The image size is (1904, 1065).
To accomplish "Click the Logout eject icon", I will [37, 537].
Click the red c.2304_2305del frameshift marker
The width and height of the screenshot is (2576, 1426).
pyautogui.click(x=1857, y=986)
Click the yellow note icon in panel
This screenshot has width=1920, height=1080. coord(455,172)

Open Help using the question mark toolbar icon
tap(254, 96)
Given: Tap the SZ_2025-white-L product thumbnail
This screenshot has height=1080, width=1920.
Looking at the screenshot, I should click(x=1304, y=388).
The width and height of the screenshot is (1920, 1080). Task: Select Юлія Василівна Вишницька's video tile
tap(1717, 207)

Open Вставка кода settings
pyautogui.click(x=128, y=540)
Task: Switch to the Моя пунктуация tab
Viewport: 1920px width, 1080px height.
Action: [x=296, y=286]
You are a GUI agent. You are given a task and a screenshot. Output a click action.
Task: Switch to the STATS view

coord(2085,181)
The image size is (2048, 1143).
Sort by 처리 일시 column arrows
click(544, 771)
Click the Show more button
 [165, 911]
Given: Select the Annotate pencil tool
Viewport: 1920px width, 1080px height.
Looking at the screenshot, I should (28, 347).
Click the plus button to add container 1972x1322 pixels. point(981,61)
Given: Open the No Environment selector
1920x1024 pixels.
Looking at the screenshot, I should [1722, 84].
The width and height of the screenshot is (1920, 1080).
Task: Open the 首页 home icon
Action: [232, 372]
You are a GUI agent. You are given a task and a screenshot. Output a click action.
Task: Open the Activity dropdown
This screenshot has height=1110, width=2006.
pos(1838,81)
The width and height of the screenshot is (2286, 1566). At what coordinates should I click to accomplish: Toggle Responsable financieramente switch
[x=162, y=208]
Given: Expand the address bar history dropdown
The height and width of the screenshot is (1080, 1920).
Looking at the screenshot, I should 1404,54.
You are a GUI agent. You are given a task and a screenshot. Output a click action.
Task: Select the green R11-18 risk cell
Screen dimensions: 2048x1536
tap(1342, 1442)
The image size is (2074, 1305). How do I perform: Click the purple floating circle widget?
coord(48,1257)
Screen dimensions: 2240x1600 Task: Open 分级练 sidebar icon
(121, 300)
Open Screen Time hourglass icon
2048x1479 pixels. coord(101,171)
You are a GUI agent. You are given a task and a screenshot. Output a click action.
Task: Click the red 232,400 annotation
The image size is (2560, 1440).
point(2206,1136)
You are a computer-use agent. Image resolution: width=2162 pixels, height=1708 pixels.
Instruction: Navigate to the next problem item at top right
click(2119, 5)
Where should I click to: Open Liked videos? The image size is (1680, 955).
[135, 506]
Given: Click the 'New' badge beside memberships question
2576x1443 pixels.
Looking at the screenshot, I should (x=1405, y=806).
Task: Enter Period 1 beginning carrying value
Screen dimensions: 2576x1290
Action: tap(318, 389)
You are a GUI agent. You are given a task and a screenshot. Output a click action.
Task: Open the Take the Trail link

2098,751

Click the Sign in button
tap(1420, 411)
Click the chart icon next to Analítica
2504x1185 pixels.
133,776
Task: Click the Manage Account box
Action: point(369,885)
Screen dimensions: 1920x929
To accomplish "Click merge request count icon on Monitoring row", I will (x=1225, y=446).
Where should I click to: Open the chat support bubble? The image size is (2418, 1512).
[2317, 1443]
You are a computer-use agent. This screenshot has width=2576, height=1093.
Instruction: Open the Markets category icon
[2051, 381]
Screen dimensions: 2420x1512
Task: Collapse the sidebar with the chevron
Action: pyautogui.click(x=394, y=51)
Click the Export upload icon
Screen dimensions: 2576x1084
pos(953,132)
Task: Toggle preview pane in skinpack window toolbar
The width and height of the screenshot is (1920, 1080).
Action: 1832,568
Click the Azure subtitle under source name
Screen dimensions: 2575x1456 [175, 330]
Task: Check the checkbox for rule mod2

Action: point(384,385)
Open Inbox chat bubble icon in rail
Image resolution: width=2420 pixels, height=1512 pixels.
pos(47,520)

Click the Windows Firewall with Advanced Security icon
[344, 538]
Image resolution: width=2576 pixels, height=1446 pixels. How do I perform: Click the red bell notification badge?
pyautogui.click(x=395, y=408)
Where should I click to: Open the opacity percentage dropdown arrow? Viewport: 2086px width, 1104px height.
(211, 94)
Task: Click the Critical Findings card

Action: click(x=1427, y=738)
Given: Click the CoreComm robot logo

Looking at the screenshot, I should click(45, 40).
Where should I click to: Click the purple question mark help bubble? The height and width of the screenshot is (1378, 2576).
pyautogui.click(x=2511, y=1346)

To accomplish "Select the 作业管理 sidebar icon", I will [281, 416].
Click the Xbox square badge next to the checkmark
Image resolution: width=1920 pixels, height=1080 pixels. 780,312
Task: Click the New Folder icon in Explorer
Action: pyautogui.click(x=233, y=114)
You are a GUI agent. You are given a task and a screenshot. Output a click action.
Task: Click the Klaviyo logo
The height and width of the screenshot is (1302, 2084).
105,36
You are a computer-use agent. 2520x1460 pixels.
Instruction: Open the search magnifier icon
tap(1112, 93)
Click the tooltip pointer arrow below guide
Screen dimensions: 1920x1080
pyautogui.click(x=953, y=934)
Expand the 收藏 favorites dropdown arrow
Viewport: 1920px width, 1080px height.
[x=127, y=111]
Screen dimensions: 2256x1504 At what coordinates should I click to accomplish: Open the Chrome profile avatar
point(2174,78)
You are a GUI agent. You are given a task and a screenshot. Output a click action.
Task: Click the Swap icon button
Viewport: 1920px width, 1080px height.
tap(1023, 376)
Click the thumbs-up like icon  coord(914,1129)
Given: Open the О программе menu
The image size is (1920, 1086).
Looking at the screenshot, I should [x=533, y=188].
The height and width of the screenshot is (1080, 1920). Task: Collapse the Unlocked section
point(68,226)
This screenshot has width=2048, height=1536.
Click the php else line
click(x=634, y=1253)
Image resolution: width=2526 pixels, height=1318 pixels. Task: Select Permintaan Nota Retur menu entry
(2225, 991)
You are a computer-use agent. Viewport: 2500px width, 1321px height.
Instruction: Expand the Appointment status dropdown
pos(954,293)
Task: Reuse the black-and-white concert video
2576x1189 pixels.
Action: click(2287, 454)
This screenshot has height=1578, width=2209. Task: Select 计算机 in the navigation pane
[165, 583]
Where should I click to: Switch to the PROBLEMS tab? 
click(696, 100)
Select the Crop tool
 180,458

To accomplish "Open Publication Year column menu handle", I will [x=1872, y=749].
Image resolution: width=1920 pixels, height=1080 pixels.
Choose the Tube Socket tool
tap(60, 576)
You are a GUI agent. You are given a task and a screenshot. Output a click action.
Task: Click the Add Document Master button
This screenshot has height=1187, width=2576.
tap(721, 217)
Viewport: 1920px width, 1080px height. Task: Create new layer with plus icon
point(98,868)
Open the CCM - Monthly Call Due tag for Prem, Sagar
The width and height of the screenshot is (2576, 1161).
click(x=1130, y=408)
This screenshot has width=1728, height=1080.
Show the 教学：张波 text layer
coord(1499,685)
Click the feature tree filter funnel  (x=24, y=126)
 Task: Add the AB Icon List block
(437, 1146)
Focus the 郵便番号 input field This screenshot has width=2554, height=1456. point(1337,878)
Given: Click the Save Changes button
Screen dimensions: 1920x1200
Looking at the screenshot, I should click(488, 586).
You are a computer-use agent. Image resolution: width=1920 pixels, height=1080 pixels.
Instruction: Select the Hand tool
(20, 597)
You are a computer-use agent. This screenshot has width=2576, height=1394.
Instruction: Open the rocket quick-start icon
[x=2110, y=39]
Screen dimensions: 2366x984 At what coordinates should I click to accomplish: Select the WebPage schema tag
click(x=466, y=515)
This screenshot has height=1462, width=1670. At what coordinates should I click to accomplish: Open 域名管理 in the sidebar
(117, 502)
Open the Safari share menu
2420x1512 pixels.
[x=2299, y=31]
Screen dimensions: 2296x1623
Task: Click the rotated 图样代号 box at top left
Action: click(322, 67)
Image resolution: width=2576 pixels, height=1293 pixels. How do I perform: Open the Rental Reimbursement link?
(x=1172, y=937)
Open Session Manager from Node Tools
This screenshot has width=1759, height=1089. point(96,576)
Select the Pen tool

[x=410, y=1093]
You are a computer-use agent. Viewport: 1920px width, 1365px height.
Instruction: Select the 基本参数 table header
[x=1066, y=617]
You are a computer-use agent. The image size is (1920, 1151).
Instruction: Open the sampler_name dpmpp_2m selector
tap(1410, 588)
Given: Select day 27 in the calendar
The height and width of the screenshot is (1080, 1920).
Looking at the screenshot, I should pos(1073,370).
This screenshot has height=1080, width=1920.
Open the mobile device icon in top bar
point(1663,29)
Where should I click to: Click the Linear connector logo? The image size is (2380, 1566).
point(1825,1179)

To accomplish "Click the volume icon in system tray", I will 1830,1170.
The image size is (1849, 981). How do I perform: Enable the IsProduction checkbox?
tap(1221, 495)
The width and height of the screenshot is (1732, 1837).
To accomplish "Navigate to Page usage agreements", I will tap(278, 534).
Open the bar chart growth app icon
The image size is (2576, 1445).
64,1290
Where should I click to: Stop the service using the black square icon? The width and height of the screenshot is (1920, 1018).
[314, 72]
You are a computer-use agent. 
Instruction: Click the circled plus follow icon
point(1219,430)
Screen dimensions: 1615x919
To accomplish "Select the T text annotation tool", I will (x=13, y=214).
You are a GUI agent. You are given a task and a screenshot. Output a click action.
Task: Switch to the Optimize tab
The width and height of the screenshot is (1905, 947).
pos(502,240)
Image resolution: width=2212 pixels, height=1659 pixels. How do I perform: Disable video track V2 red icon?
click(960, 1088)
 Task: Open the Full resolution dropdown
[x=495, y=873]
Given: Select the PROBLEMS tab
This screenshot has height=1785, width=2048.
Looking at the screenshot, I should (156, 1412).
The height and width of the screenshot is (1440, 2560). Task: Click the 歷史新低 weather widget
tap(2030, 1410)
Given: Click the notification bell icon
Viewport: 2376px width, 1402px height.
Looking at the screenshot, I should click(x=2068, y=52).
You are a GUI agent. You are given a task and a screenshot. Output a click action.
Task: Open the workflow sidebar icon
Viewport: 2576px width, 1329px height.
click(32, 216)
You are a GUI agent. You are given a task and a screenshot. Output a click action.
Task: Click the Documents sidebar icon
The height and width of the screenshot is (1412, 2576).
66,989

• Your assignment:
Taking the line with "Select the Crop tool" as the first and the line with "Task: Click the Add Document Master button" as the last, retype that stretch of the data above exactly, with no other lines.

• Answer for the task:
Select the Crop tool
 180,458

To accomplish "Open Publication Year column menu handle", I will [x=1872, y=749].
Image resolution: width=1920 pixels, height=1080 pixels.
Choose the Tube Socket tool
tap(60, 576)
You are a GUI agent. You are given a task and a screenshot. Output a click action.
Task: Click the Add Document Master button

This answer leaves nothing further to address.